Work instruction:
Take the entries that follow and return only the lines from the one with "Where should I click to: Tick" through the final line, leaving every picture behind.

[Opening Entries provided section]

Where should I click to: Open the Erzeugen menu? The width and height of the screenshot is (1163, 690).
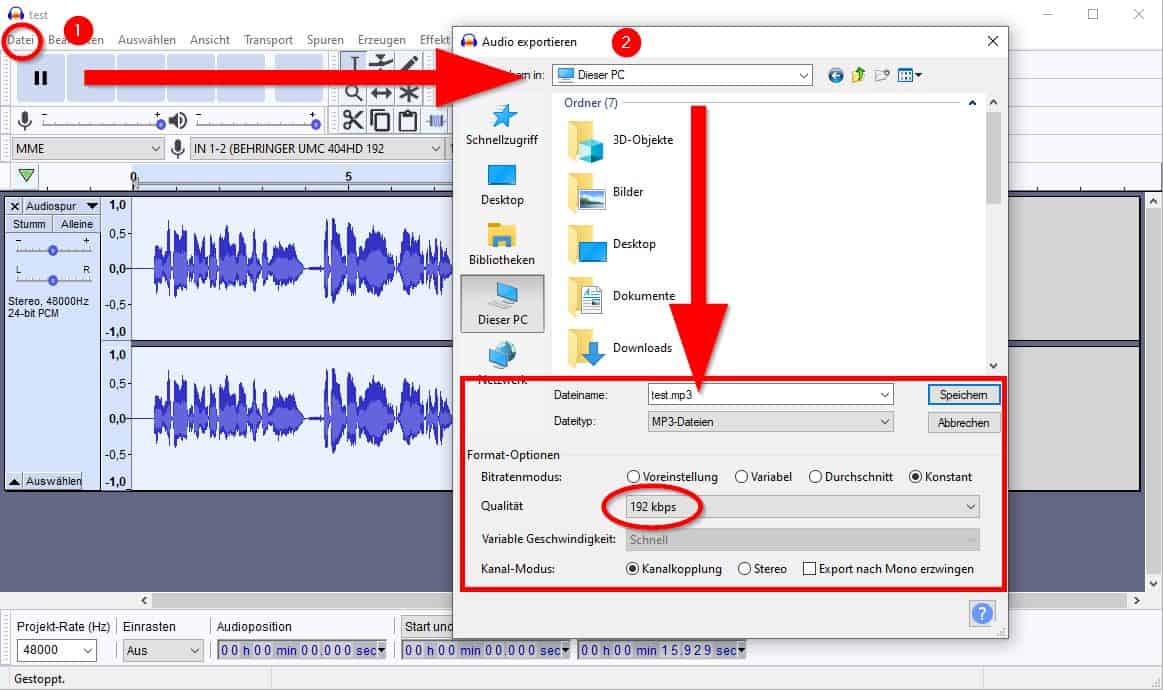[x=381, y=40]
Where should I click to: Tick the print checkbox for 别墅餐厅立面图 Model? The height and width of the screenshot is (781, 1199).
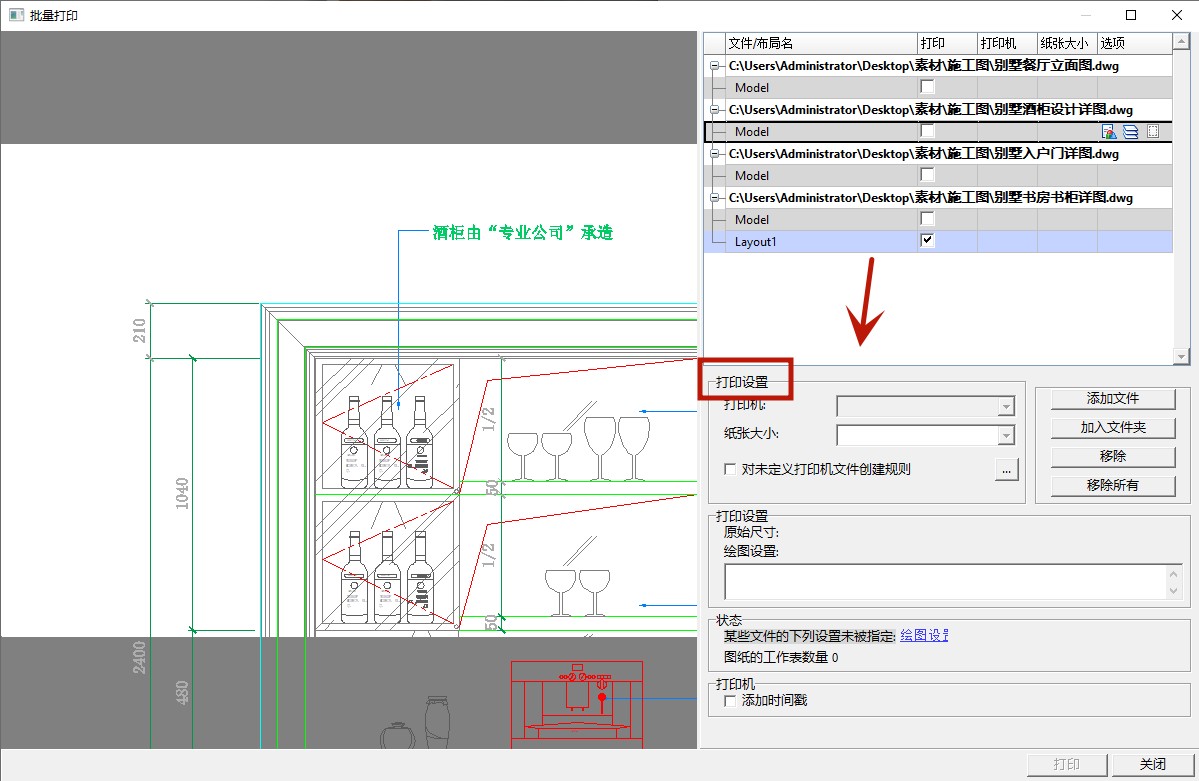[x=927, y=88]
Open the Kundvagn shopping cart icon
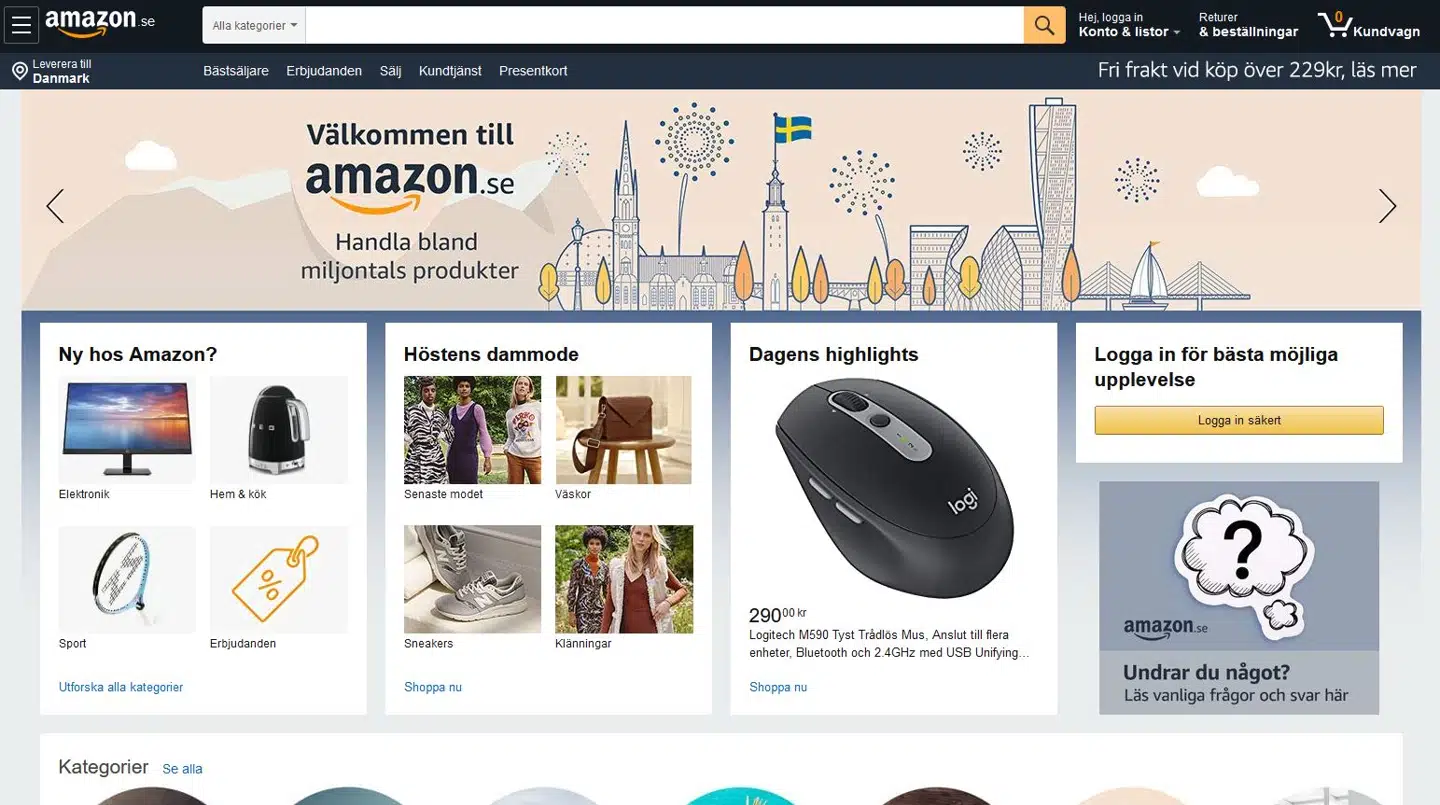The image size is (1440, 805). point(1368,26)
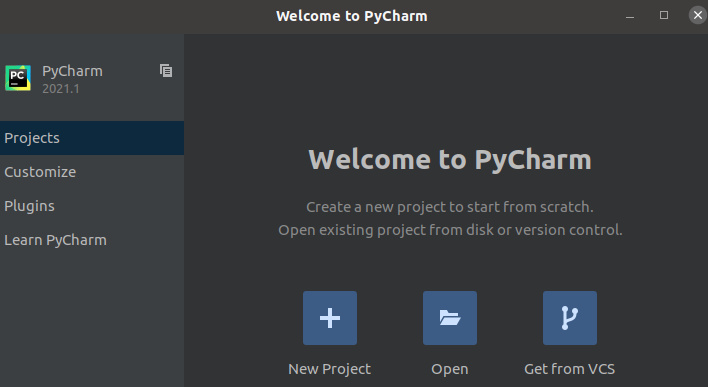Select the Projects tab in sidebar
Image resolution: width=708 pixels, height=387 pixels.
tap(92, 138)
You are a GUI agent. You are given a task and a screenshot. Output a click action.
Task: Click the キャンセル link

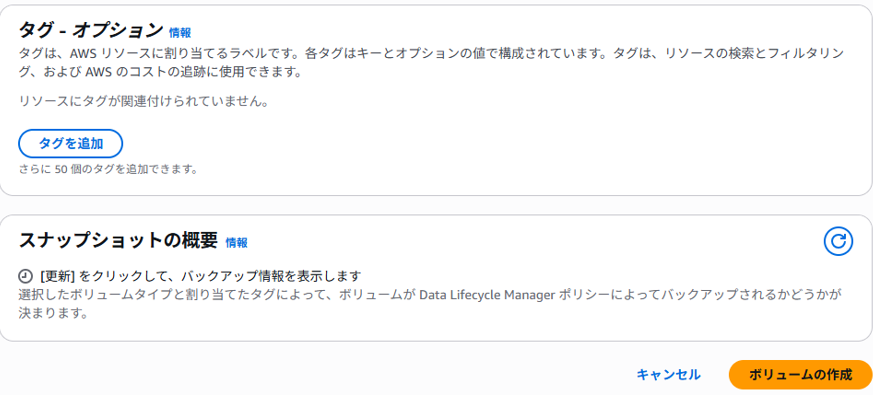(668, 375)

[Closing Entries provided section]

Exercise output:
Where should I click to: Tick the print checkbox for 别墅餐厅立面图 Model? The height and width of the screenshot is (781, 1199).
[x=927, y=88]
Open the Kundvagn shopping cart icon
The image size is (1440, 805). point(1368,26)
Select the Projects tab in sidebar
Image resolution: width=708 pixels, height=387 pixels.
tap(92, 138)
You are a GUI agent. You are given a task and a screenshot. Output a click action.
Task: Click the キャンセル link

(668, 375)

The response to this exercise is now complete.